Personal information
- Date of birth: 3 April 1938
- Place of birth: Algrange, France
- Date of death: 19 February 2021 (aged 82)
- Place of death: Châtellerault, France
- Height: 1.70 m (5 ft 7 in)
- Position: Defender

Senior career*
- Years: Team / Apps / (Gls)
- 1957–1961: FC Nancy / 42 / (10)
- 1961–1962: Forbach / 30 / (6)
- 1962–1963: RC Franc-Comtois / 36 / (14)
- 1963–1964: FC Nancy / 28 / (8)
- 1964–1966: Angers / 52 / (16)
- 1966–1970: Angoulême / 150 / (35)
- Total:  / 338 / (89)

= Silvio Sérafin =

French footballer (1938–2021)

Silvio Sérafin (3 April 1938 – 19 February 2021) was a French footballer who played as a defender. He was the older brother of fellow footballer Jean Sérafin.

==Biography==
Sérafin grew up in Tucquegnieux and spent his teenage years as a miner in Lorraine. He and his brother Jean were prolific football prospects and were recruited by clubs such as Metz, FC Nancy, Reims, and Valenciennes. He joined the club FC Nancy in 1957 at the age of 19. He was then loaned to Forbach and RC Franc-Comtois from 1961 to 1963 before returning to Nancy the latter year. However, once the club was relegated into Division 2, he left for Angers of Division 1 in 1964. In 1966, he joined Angoulême, where he would play the remainder of his professional career.

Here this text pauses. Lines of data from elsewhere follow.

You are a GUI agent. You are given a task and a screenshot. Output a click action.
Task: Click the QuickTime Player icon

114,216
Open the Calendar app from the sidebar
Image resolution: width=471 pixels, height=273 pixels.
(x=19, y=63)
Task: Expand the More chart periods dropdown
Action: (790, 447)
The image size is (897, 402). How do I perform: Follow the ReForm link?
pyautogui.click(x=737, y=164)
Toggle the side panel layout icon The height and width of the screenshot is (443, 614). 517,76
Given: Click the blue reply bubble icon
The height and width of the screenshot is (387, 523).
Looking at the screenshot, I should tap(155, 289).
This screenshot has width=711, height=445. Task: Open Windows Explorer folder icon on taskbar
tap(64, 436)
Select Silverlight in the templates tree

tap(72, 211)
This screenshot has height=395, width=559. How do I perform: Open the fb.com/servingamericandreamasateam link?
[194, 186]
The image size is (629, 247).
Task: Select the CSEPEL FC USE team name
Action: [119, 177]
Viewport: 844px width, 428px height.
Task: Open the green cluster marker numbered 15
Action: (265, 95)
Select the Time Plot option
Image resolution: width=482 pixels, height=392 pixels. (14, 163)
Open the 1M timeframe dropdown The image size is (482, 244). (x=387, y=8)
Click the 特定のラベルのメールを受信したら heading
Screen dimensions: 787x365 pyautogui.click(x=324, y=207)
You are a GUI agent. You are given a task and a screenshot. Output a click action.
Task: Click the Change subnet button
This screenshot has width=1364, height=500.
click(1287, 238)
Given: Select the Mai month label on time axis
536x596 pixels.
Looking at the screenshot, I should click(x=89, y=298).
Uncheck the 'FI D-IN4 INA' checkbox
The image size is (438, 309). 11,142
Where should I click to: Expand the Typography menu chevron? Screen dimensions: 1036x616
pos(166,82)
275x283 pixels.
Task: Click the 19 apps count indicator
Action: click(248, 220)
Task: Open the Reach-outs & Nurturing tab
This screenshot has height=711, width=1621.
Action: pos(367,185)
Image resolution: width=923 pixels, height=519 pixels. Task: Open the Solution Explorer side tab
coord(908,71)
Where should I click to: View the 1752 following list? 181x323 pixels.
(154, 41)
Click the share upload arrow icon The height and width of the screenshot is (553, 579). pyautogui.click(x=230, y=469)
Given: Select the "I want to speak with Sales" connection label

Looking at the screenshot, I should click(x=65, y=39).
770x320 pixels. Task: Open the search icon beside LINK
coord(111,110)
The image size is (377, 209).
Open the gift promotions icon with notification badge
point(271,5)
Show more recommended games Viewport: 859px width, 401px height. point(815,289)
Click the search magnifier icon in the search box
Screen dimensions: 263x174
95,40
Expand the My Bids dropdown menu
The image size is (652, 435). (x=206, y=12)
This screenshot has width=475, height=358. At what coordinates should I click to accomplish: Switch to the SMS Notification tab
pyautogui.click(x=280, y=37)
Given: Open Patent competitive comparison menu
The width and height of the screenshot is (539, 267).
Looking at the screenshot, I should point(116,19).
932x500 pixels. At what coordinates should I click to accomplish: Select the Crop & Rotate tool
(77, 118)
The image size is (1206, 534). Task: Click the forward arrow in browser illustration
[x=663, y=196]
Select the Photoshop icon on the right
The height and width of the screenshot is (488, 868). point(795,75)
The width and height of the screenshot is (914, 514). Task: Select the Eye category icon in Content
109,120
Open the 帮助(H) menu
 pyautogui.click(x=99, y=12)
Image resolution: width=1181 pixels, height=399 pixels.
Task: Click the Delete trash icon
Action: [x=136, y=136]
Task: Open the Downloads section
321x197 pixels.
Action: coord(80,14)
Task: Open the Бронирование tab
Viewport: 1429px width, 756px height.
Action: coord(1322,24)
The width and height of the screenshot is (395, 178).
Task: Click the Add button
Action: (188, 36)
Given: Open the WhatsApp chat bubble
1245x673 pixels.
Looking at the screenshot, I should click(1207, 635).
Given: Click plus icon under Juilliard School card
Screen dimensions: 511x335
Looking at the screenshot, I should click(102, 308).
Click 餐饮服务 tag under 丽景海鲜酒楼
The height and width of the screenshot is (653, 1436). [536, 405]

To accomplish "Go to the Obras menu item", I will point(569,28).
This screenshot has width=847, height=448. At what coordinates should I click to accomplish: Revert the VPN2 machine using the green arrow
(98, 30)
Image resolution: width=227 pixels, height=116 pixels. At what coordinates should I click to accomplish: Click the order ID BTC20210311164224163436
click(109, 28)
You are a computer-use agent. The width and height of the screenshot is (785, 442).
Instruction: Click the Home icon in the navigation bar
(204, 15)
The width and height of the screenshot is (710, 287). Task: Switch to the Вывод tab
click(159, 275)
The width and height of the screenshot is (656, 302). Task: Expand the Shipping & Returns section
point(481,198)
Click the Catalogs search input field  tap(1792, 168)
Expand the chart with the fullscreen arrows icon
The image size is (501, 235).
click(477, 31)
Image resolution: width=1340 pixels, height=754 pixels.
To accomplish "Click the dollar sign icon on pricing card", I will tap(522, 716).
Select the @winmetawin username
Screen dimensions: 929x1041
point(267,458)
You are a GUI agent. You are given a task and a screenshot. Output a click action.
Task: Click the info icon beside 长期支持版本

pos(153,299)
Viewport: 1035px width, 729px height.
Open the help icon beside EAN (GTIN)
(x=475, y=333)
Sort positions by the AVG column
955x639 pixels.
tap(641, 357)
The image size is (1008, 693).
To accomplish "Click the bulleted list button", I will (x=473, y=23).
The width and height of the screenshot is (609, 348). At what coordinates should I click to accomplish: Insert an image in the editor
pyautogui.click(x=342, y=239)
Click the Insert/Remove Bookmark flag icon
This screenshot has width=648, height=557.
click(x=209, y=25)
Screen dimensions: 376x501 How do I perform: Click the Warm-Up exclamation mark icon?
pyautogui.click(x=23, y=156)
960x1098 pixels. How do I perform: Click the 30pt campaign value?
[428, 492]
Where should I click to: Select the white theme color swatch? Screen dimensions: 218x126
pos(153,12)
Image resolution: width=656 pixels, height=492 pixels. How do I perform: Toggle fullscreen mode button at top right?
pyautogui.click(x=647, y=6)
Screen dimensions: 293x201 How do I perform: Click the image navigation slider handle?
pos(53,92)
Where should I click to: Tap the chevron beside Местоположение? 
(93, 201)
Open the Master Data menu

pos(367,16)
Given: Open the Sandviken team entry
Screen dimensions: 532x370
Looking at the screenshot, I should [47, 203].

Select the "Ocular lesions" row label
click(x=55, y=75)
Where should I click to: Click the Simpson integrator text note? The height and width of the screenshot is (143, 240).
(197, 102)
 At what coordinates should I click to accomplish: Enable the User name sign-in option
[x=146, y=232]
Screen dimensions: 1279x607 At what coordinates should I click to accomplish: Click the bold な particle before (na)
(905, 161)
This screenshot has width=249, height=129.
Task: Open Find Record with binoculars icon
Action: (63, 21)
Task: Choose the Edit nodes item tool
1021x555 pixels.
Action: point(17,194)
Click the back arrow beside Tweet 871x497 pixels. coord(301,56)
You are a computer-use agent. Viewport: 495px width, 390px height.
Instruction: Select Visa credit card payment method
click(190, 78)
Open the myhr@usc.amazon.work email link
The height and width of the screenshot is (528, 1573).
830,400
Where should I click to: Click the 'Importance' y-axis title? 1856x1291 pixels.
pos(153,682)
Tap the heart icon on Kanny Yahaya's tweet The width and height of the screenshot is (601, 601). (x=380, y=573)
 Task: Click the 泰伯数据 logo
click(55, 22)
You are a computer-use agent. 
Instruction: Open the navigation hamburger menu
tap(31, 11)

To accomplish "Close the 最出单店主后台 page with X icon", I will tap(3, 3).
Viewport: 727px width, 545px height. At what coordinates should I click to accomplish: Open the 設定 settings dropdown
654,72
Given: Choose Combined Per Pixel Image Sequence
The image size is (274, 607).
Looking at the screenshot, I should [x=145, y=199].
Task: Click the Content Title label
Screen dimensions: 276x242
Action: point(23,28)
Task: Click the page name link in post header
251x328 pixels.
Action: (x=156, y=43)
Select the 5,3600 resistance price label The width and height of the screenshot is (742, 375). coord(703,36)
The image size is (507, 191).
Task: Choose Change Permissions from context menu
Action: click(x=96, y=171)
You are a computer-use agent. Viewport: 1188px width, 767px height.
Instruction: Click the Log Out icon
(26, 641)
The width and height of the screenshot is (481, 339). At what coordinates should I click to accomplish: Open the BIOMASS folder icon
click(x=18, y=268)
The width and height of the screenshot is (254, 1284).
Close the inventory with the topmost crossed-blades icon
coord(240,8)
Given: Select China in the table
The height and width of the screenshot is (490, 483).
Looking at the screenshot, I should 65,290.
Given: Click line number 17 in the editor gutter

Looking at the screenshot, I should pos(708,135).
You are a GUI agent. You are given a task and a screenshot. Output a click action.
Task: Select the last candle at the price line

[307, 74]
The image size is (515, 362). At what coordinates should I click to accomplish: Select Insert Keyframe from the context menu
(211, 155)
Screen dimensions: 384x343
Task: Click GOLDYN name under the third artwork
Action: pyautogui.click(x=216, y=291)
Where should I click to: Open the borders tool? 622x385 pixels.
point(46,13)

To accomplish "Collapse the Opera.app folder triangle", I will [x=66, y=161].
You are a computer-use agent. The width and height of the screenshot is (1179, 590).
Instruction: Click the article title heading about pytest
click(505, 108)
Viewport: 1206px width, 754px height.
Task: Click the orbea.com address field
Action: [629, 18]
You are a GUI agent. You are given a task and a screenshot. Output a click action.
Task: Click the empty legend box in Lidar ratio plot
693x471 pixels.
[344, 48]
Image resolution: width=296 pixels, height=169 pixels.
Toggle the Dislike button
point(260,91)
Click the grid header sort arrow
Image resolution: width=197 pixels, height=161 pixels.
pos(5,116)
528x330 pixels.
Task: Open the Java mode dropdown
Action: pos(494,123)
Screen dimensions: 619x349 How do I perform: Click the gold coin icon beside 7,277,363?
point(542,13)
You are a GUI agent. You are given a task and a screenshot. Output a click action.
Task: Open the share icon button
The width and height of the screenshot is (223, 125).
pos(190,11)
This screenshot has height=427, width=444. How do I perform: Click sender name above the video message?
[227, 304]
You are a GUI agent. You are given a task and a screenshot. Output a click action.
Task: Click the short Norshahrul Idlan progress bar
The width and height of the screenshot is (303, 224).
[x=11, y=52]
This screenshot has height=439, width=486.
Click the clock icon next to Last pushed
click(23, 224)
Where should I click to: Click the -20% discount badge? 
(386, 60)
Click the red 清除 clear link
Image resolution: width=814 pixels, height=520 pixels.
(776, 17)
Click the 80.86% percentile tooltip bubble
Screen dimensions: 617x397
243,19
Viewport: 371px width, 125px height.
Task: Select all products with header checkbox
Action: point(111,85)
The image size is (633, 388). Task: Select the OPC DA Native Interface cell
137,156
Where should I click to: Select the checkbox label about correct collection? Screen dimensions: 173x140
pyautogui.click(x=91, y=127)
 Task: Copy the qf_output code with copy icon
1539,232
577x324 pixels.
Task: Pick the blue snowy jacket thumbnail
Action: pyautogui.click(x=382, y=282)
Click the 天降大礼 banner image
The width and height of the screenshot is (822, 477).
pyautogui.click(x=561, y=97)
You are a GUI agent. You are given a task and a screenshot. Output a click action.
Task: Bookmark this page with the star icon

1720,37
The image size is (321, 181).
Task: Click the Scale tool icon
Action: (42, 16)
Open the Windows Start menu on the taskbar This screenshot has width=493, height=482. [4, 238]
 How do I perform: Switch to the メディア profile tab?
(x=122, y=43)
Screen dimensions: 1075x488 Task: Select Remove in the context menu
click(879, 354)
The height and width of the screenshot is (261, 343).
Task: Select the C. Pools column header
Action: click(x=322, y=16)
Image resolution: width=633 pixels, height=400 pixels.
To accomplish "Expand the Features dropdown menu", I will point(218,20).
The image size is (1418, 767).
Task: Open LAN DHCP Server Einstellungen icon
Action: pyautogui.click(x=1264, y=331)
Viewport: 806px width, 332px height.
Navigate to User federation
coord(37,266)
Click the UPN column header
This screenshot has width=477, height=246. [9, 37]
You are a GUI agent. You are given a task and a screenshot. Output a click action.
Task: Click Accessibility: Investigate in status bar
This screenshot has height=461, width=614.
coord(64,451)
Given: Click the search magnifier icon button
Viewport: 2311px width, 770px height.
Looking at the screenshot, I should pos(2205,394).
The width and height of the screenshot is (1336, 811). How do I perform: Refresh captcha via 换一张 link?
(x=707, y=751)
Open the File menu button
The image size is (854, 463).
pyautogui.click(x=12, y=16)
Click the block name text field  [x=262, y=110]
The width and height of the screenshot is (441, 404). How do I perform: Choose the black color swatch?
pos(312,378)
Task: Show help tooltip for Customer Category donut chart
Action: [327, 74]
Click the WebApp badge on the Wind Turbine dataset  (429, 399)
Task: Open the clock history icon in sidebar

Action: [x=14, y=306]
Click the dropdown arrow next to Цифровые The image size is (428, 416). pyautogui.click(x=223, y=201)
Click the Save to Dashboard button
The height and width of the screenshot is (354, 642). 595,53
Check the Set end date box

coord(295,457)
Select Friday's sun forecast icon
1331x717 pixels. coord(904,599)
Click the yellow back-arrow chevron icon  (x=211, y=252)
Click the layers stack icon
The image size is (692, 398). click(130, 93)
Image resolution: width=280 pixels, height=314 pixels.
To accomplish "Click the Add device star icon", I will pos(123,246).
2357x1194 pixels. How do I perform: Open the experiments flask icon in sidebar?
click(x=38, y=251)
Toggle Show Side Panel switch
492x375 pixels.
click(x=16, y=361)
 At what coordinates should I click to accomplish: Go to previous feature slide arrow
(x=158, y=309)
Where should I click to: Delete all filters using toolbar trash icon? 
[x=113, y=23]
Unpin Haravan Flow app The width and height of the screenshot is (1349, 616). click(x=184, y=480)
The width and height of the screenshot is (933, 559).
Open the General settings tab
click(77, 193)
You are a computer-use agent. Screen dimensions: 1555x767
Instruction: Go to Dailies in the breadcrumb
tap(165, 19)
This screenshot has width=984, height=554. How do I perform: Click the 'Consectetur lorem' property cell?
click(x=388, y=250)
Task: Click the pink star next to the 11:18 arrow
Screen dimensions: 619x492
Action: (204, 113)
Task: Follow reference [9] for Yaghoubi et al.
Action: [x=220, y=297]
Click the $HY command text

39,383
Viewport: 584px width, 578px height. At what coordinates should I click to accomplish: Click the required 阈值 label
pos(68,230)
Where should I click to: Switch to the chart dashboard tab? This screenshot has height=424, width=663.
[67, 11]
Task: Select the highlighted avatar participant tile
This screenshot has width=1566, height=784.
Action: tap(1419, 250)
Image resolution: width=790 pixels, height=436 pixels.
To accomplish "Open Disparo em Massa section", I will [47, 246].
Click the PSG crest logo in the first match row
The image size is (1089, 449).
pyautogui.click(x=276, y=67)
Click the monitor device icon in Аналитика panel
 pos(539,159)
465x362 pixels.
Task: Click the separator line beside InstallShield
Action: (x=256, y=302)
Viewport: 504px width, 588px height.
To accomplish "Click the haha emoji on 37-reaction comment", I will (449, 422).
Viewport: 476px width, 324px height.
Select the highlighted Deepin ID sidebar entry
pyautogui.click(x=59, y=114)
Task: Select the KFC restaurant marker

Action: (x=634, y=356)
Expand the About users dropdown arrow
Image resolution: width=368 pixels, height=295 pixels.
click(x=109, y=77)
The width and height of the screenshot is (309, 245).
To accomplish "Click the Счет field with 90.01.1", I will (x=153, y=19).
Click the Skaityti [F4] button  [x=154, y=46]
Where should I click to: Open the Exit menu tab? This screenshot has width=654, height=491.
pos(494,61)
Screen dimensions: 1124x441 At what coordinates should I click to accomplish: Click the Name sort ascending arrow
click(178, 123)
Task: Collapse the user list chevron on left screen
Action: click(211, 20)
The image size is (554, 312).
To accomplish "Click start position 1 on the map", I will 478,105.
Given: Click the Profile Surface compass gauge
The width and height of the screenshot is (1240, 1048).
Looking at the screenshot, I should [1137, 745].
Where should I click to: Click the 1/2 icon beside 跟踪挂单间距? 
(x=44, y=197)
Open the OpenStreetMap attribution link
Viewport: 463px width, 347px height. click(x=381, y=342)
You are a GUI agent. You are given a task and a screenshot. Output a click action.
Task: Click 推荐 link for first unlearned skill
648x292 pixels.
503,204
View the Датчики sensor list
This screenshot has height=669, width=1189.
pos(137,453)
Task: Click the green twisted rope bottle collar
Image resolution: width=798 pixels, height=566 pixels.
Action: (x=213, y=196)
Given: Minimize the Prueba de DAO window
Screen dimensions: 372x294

In 1970, the club refused to renew his contract, despite the fact that he wanted to stay.

In 1970, Sérafin joined SO Châtellerault, which was a part of the French Amateur Football Championship at the time of his signing but was promoted to Division 3 the following year. He left the team in 1975. After his professional career, he operated a café in Châtellerault for 20 years, while continuing to play amateur football for various teams throughout the 1980s and 90s.

Sérafin died in Châtellerault on 19 February 2021 at the age of 82.